> [Directions for this task]: Transcribe exactly the line containing "Klantenservice (133, 2061)" and the remaining lines of the listing below, through the very last.

> [Dataset]:
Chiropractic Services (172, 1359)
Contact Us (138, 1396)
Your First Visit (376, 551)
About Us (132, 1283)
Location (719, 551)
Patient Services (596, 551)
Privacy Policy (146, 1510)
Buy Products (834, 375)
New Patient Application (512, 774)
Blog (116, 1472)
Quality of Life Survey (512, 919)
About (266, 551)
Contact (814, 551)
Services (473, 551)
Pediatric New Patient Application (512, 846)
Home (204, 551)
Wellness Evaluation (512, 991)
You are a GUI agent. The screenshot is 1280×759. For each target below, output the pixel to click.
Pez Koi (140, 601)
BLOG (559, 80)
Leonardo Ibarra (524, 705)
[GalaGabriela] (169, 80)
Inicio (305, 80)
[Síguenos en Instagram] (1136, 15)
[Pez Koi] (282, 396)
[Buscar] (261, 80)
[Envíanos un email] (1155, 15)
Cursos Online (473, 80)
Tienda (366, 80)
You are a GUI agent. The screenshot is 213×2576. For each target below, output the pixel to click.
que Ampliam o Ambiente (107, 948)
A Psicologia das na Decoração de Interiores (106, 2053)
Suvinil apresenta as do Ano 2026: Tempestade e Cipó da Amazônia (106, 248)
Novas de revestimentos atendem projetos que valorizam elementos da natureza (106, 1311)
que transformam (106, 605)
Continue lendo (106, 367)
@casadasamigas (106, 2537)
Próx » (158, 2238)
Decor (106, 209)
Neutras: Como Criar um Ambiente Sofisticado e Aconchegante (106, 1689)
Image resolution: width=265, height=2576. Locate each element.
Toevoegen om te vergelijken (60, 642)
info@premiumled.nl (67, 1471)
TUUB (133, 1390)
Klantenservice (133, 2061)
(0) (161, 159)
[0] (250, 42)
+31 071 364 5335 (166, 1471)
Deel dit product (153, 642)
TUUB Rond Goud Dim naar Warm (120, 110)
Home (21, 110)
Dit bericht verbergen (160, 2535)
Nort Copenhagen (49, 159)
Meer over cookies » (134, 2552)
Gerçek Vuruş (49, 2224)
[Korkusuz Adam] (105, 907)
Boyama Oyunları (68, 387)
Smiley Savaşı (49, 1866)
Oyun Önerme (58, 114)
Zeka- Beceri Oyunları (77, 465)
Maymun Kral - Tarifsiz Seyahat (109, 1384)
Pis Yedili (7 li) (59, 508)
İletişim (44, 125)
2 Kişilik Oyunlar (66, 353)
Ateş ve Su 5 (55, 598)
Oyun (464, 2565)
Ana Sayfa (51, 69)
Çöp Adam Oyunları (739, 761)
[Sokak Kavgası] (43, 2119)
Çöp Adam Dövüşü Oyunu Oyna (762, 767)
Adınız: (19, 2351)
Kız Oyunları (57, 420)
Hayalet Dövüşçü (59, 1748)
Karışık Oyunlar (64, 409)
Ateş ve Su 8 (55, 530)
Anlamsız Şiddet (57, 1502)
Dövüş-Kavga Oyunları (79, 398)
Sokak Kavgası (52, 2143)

> [Answer box]:
Klantenservice (133, 2061)
(0) (161, 159)
[0] (250, 42)
+31 071 364 5335 (166, 1471)
Deel dit product (153, 642)
TUUB Rond Goud Dim naar Warm (120, 110)
Home (21, 110)
Dit bericht verbergen (160, 2535)
Nort Copenhagen (49, 159)
Meer over cookies » (134, 2552)
Gerçek Vuruş (49, 2224)
[Korkusuz Adam] (105, 907)
Boyama Oyunları (68, 387)
Smiley Savaşı (49, 1866)
Oyun Önerme (58, 114)
Zeka- Beceri Oyunları (77, 465)
Maymun Kral - Tarifsiz Seyahat (109, 1384)
Pis Yedili (7 li) (59, 508)
İletişim (44, 125)
2 Kişilik Oyunlar (66, 353)
Ateş ve Su 5 (55, 598)
Oyun (464, 2565)
Ana Sayfa (51, 69)
Çöp Adam Oyunları (739, 761)
[Sokak Kavgası] (43, 2119)
Çöp Adam Dövüşü Oyunu Oyna (762, 767)
Adınız: (19, 2351)
Kız Oyunları (57, 420)
Hayalet Dövüşçü (59, 1748)
Karışık Oyunlar (64, 409)
Ateş ve Su 8 (55, 530)
Anlamsız Şiddet (57, 1502)
Dövüş-Kavga Oyunları (79, 398)
Sokak Kavgası (52, 2143)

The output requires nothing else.